# What is needed
Report back every line in the data that includes the string "beside".

==== Supplied material

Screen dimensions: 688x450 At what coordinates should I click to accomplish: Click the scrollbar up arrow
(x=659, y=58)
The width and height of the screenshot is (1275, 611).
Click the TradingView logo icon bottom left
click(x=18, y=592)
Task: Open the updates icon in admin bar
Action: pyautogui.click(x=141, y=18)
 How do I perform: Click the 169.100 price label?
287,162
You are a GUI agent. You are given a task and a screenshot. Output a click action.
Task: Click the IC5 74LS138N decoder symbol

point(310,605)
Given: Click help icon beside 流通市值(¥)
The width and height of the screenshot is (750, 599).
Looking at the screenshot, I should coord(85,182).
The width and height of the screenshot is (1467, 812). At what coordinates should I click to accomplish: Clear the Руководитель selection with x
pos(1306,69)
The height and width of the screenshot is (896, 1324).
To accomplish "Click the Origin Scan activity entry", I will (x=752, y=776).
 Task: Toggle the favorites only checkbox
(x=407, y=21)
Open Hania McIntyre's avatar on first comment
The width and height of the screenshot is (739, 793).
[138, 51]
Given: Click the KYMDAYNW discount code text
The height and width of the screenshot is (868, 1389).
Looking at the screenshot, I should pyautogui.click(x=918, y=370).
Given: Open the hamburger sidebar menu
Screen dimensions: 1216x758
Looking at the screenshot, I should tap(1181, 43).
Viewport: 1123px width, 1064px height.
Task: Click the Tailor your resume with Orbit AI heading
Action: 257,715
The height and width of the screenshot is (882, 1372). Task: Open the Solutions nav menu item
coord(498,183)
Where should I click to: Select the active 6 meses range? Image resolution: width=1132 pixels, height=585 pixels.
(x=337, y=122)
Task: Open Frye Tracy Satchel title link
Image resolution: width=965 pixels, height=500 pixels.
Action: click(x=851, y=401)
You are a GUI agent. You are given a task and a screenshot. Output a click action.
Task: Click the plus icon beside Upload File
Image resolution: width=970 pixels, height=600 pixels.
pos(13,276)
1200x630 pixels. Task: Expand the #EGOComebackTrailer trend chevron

========

# Output of the exercise
Given: Click help icon beside 流通市值(¥)
Task: Click the plus icon beside Upload File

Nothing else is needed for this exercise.